- _INFORMATION GIVEN_
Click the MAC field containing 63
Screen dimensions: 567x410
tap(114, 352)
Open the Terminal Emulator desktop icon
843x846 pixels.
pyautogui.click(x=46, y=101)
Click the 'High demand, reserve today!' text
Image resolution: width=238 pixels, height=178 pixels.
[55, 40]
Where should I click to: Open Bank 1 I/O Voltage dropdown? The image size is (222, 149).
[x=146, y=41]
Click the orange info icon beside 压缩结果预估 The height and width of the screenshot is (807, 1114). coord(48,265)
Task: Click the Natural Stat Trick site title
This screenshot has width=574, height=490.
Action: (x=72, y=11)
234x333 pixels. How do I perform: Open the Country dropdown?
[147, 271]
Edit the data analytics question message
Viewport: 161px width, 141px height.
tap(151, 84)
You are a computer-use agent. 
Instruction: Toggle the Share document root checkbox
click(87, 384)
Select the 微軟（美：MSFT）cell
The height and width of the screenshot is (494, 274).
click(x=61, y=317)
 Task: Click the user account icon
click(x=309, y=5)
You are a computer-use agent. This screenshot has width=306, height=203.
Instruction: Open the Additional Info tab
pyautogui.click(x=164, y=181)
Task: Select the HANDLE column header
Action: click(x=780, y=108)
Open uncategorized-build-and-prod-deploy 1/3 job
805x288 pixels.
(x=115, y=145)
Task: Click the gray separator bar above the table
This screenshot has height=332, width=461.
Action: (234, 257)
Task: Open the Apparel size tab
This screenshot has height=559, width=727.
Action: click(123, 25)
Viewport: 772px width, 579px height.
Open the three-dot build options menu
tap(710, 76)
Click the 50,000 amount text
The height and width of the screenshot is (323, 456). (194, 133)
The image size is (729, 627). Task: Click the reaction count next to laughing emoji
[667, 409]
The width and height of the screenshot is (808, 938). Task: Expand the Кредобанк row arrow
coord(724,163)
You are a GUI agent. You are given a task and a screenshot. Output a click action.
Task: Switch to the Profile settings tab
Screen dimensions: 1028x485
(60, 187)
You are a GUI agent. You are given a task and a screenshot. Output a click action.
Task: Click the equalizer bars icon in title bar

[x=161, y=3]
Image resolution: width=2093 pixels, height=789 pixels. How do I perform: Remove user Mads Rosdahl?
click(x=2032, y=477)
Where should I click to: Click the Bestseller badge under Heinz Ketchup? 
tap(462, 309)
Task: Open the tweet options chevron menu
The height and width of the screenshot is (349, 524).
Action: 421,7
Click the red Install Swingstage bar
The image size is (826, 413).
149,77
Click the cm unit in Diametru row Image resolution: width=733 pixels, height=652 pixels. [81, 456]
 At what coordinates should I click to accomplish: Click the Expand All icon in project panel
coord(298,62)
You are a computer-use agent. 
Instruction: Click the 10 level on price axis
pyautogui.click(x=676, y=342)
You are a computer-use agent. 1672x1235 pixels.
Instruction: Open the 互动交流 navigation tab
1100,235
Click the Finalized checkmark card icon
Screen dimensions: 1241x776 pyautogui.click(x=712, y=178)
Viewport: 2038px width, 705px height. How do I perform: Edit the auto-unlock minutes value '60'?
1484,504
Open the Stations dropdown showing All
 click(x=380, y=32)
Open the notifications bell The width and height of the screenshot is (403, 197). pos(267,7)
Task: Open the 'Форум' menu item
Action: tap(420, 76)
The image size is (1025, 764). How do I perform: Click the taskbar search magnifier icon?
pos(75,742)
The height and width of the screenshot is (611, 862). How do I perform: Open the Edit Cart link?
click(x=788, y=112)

- _WHAT IS NEEDED_
Nothing in the data may be omitted; transcribe it exactly.

- _YOUR RESPONSE_
Click the MAC field containing 63
Screen dimensions: 567x410
tap(114, 352)
Open the Terminal Emulator desktop icon
843x846 pixels.
pyautogui.click(x=46, y=101)
Click the 'High demand, reserve today!' text
Image resolution: width=238 pixels, height=178 pixels.
[55, 40]
Where should I click to: Open Bank 1 I/O Voltage dropdown? The image size is (222, 149).
[x=146, y=41]
Click the orange info icon beside 压缩结果预估 The height and width of the screenshot is (807, 1114). coord(48,265)
Task: Click the Natural Stat Trick site title
This screenshot has width=574, height=490.
Action: (x=72, y=11)
234x333 pixels. How do I perform: Open the Country dropdown?
[147, 271]
Edit the data analytics question message
Viewport: 161px width, 141px height.
tap(151, 84)
You are a computer-use agent. 
Instruction: Toggle the Share document root checkbox
click(87, 384)
Select the 微軟（美：MSFT）cell
The height and width of the screenshot is (494, 274).
click(x=61, y=317)
 Task: Click the user account icon
click(x=309, y=5)
You are a computer-use agent. This screenshot has width=306, height=203.
Instruction: Open the Additional Info tab
pyautogui.click(x=164, y=181)
Task: Select the HANDLE column header
Action: click(x=780, y=108)
Open uncategorized-build-and-prod-deploy 1/3 job
805x288 pixels.
(x=115, y=145)
Task: Click the gray separator bar above the table
This screenshot has height=332, width=461.
Action: (234, 257)
Task: Open the Apparel size tab
This screenshot has height=559, width=727.
Action: click(123, 25)
Viewport: 772px width, 579px height.
Open the three-dot build options menu
tap(710, 76)
Click the 50,000 amount text
The height and width of the screenshot is (323, 456). (194, 133)
The image size is (729, 627). Task: Click the reaction count next to laughing emoji
[667, 409]
The width and height of the screenshot is (808, 938). Task: Expand the Кредобанк row arrow
coord(724,163)
You are a GUI agent. You are given a task and a screenshot. Output a click action.
Task: Switch to the Profile settings tab
Screen dimensions: 1028x485
(60, 187)
You are a GUI agent. You are given a task and a screenshot. Output a click action.
Task: Click the equalizer bars icon in title bar

[x=161, y=3]
Image resolution: width=2093 pixels, height=789 pixels. How do I perform: Remove user Mads Rosdahl?
click(x=2032, y=477)
Where should I click to: Click the Bestseller badge under Heinz Ketchup? 
tap(462, 309)
Task: Open the tweet options chevron menu
The height and width of the screenshot is (349, 524).
Action: 421,7
Click the red Install Swingstage bar
The image size is (826, 413).
149,77
Click the cm unit in Diametru row Image resolution: width=733 pixels, height=652 pixels. [81, 456]
 At what coordinates should I click to accomplish: Click the Expand All icon in project panel
coord(298,62)
You are a computer-use agent. 
Instruction: Click the 10 level on price axis
pyautogui.click(x=676, y=342)
You are a computer-use agent. 1672x1235 pixels.
Instruction: Open the 互动交流 navigation tab
1100,235
Click the Finalized checkmark card icon
Screen dimensions: 1241x776 pyautogui.click(x=712, y=178)
Viewport: 2038px width, 705px height. How do I perform: Edit the auto-unlock minutes value '60'?
1484,504
Open the Stations dropdown showing All
 click(x=380, y=32)
Open the notifications bell The width and height of the screenshot is (403, 197). pos(267,7)
Task: Open the 'Форум' menu item
Action: tap(420, 76)
The image size is (1025, 764). How do I perform: Click the taskbar search magnifier icon?
pos(75,742)
The height and width of the screenshot is (611, 862). How do I perform: Open the Edit Cart link?
click(x=788, y=112)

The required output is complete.